1. se il matrimonio è stato celebrato nel territorio diocesano;
2. se entrambi i coniugi (o anche uno solo di essi) è domiciliato dal punto di vista canonico nel territorio diocesano;
3. se la maggior parte delle prove deve essere raccolta nel territorio della Diocesi.
La sussistenza di quest’ultimo titolo di competenza (n. 3), come pure l’esatta delimitazione del concetto canonico di domicilio (e quasi-domicilio) dovranno essere valutate in sede di “consulenza per l’introduzione” della causa.
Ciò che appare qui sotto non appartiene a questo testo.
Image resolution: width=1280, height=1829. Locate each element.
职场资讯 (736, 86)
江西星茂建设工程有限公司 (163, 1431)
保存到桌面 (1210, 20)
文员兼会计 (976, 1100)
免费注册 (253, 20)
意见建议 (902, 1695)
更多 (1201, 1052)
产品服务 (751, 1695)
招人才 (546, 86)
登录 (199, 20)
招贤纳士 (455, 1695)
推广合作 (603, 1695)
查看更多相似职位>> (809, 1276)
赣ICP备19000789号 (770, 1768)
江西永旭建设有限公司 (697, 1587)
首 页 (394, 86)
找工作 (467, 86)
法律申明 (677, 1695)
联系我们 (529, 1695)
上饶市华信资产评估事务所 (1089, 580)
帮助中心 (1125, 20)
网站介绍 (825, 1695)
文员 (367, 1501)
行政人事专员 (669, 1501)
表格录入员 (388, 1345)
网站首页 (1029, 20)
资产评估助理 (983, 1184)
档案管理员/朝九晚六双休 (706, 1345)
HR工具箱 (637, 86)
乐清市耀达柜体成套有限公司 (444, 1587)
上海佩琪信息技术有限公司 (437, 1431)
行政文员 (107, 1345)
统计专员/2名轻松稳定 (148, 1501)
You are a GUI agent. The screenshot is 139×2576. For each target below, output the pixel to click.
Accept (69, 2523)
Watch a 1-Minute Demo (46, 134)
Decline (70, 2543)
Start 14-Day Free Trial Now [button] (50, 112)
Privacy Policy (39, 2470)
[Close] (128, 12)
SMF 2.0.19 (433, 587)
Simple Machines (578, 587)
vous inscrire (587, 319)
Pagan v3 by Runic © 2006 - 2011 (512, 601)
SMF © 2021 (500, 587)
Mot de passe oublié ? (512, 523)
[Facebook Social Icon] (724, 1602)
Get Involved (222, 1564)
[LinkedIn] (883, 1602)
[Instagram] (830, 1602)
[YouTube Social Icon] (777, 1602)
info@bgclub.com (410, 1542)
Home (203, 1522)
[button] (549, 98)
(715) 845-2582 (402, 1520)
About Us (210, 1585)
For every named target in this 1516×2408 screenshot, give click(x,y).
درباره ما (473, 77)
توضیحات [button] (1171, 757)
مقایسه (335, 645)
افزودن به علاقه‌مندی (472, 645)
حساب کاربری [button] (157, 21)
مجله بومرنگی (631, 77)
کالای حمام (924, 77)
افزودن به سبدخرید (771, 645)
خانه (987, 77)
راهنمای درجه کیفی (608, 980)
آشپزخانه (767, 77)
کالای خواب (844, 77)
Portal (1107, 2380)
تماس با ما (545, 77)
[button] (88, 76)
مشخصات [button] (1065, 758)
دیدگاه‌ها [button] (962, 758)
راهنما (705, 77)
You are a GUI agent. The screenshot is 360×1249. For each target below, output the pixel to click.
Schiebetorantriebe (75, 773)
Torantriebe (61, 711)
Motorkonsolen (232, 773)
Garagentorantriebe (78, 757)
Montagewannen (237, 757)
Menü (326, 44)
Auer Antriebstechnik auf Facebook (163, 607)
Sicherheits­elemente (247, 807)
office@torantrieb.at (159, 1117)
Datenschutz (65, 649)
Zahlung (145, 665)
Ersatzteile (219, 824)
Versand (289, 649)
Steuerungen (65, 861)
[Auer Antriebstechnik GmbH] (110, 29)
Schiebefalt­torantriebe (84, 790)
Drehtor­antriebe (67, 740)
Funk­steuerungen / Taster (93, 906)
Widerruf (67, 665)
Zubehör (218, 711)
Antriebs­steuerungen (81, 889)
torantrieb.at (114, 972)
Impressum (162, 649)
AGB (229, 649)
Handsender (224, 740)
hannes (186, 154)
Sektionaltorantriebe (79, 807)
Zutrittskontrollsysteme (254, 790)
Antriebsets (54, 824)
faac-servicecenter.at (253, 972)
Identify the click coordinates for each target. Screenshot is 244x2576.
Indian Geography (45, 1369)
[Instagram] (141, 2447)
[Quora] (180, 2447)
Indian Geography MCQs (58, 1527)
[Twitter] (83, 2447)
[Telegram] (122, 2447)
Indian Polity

Il Tribunale ecclesiastico può solo verificare se un matrimonio è stato celebrato validamente oppure se era nullo fin dall’origine – cioè non è in realtà mai “nato”, nonostante le apparenze – per la mancanza di alcuni requisiti del matrimonio, così come compreso dall’ordinamento delle Chiesa Cattolica, o la presenza di elementi contrari alla sua natura, e questo stabiliscono le sue sentenze, che perciò, nel caso il matrimonio non sia ritenuto valido, devono essere correttamente definite come dichiarazioni di nullità.
La terminologia corrente di “annullamento del matrimonio” non è pertanto esatta e può trarre in inganno, facendo pensare che venga annullato, cioè sciolto, un matrimonio validamente contratto (come se si trattasse di un divorzio). La Chiesa non può sciogliere un matrimonio valido (in quanto tale indissolubile), anche di fronte al suo eventuale fallimento: può solo investigare se il fallimento non sia la conseguenza, in quel caso concreto, del fatto che il matrimonio non fosse valido già in partenza.
Occorre interpellare una persona veramente esperta in Diritto Canonico matrimoniale per analizzare la propria vicenda e verificare se vi sono elementi che giustifichino l’introduzione di una causa di nullità (si veda: “consulenza preliminare” e “consulenza per l’introduzione della causa”.
Il Tribunale è competente a giudicare della validità o nullità del matrimonio anche tra una persona battezzata ed una non battezzata, come pure di quello tra due persone non battezzate.
In questi casi possono ricorrere anche le circostanze per possibilità particolari di scioglimento del matrimonio (detto “in favorem fidei”) troppo complesse per essere qui illustrate in dettaglio e da approfondirsi in sede di consulenza.